Las cataratas del Niágara se han congelado. Este dato ya sería suficiente por sí solo para darnos una idea de la magnitud de la ola de frío que ha azotado los Estados Unidos durante los últimos días. Pero hay más datos: temperaturas inferiores a -40 grados centígrados; 21 personas muertas; cientos de miles de vuelos cancelados; más de 5.000 millones de dólares en pérdidas. El frente polar ha causado estragos.
Sin embargo, en otros lugares de la Tierra suele hacer aún más frío. Mucho más. Recientemente, una investigación ha determinado que el 10 de agosto de 2010, en la Antártida se registró una temperatura de -93 grados, cifra que supone la temperatura más baja jamás registrada. Mucho más del doble que las mínimas alcanzadas en la ola de frío estadounidense. Pero paradójicamente, estos -93 grados son inofensivos, una curiosidad científica, mientras que los -40 son, en cambio, portada en la prensa mundial y motivo de preocupación para todos.

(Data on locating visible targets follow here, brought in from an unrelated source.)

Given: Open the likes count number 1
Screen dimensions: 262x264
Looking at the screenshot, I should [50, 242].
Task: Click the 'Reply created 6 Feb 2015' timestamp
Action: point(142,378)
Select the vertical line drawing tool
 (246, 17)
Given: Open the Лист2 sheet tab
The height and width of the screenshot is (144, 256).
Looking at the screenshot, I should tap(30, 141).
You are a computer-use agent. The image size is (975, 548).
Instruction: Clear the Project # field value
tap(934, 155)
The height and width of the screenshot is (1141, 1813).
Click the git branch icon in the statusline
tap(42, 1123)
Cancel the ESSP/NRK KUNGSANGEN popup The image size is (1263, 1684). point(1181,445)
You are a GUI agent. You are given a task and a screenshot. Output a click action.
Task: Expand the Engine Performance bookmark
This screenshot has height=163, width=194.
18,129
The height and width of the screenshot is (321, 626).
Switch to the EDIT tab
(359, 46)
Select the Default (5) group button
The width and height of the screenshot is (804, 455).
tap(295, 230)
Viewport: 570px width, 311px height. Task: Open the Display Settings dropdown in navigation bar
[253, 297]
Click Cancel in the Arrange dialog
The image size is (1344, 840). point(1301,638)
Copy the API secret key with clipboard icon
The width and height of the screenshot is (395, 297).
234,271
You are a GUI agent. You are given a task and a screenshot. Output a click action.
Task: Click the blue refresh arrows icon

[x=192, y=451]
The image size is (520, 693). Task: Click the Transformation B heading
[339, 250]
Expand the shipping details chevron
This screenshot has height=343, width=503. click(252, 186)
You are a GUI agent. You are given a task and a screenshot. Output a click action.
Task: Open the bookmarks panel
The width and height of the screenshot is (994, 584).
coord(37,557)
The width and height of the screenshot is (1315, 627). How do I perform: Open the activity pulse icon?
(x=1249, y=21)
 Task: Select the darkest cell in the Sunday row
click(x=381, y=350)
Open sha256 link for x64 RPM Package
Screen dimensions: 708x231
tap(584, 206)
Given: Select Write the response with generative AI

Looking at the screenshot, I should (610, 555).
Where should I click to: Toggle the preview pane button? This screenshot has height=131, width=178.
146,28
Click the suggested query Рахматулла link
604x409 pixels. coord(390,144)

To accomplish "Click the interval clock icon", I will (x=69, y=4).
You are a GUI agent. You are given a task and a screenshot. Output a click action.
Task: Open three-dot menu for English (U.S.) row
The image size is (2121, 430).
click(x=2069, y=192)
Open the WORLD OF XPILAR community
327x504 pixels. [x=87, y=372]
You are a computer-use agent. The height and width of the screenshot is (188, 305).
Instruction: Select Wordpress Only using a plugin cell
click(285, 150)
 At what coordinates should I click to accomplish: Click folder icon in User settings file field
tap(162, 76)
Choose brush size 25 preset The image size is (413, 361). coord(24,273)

La diferencia, por supuesto, son las personas. Nadie vive en la Antártida, por lo que no importan tanto esas bajísimas temperaturas. El frío importa cuando causas muertes y provoca daños a las personas. Si salimos ahora de lo puramente meteorológico, podremos sacar una conclusión: donde hay personas hace menos frío, pero ese frío puede ser más dañino. Ocupémonos, pues, de que en nuestro entorno se produzca el suficiente calor humano para que nadie pase frío.